14. FCP – Funding Account Liquidity

Quick Overview

Module 14 of 20

Funding Account Liquidity​

Funding Account Liquidity Management

  • A recent scenario was raised within the MUG, where an MA experienced a claims spike. Under the FCP ARCS
    mechanism, funds used in payments to claimants, will always be replenished via automated ARCS top up.
  • Where a spike in claims is experienced – the best practice recommendation is to allow the ARCS Top-Up to take place and then replenish funds back to the Lloyd’s trust account in order to manage liquidity.
  • Use of any non-FCP payment (E.g. Vitesse traditional loss-fund model) is outside of the LIMOSS managed contract.

FCP inherently ties top-ups to claims activity

Scenario 1 – Ring Fencing for Peaks in Claim Payments (connecting points raised in prior forums)

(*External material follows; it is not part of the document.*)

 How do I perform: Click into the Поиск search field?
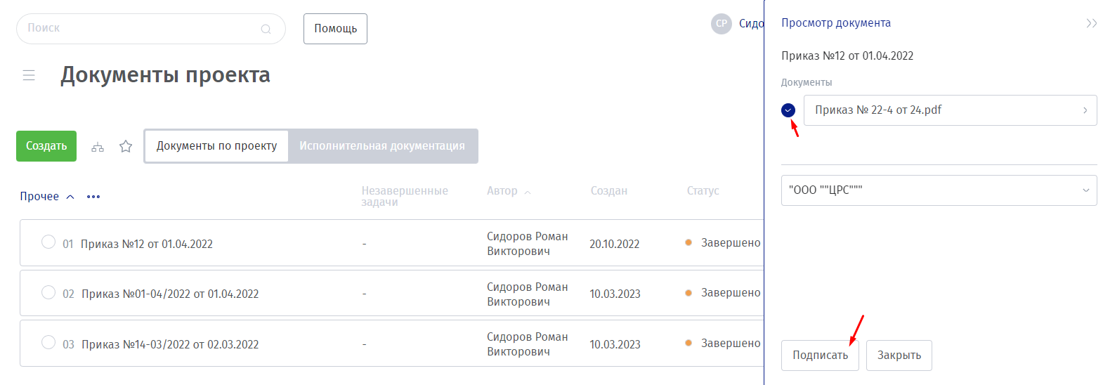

A number of DCA’s have raised concern about accessing liquidity during peak times. In the traditional world, many DCA’s would request specific split loss funds be funded and maintained to account for peak claim periods. During the FCP Pilot, one MA chose to run a version of this model – splitting payment accounts into distinct CAT season facilities for use by the DCA’s. It should be noted however that in this case, the payment accounts, whether “CAT” or “non-CAT” were all funded by the same MA Funding Account(s). Thereby requiring that the MA maintained a close control and forecast on liquidity requirements and ensured that they deposited excess funding when needed.

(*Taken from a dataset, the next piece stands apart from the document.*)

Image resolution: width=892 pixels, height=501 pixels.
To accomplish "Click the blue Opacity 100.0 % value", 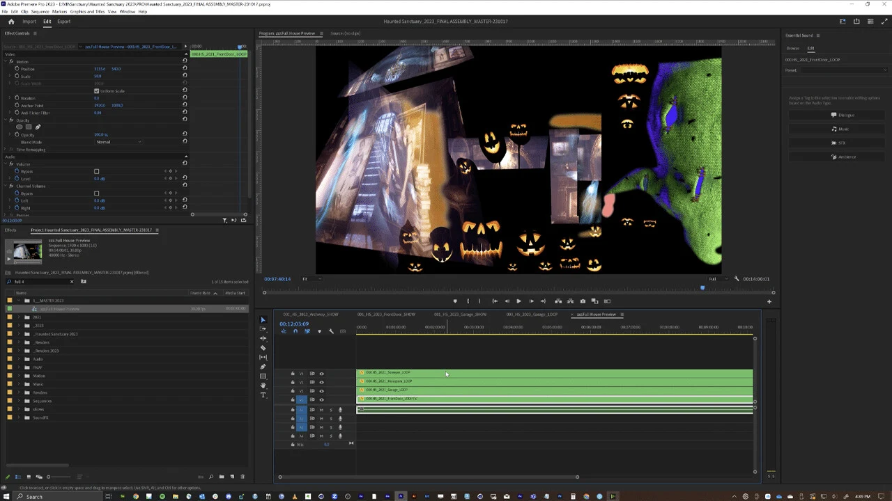I will [x=101, y=135].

In an alternative scenario, it may be possible for Vitesse to provide separate funding accounts, to create not only CAT/Peak payment accounts, but also to hold those funds separate from the main non-peak business activity of
the Managing Agent. This would require a platform change.

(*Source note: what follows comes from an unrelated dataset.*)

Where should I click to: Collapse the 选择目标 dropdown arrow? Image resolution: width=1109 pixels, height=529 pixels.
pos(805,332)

In ALL cases, where a DCA has requested funding/further liquidity to prevent payments from failing, the Managing Agent (Lead or Follow) is obliged to provide funding as quickly as possible and to ensure that the requesting DCA is notified when the funding has cleared to the FCP account.

Scenario 2 – ARCS Top Ups

    • Example 1 – In the example shared with the group on 27.6, a specific MA needed to make an unusual peak payment to cover a surge in claims. To do this, they had pushed adequate funding to their FCP funding account to enable the payments. The ARCS mechanism would then draw this same value down to ‘top-up’ funds. The MA in question, did NOT want those funds to be drawdown again and have to repatriate back to their Trust Account at the earliest possibility. (c. 5-6 day turnaround).
  • Example 2 – A Claim payment was made via e-check in the usual way via the payment account, and the relevant ARCS top up triggered to replenish the funding accounts. Later the e-check was cancelled down and returned to the payment account, to be split and allocated back to the relevant funding accounts. Subsequently a second e-check was drawn down and a second ARCS top up triggered. The funding account now has 2 x the value of the claim in the account.

ARCS top-ups are triggered into funding accounts and values calculated according to outgoing claim values paid. They do NOT take into account payment returns, subrogation, additional funding deposits or excess payments into the payment or funding accounts.

When returns go back to the Funding Account, they are not automatically returned to the Trust Fund. The MA must repatriate any funds. Funding alerts can be setup to inform MAs when returned funds credit funding account

MUG is invited to comment on both scenarios – do either items need a new change to be added to backlog.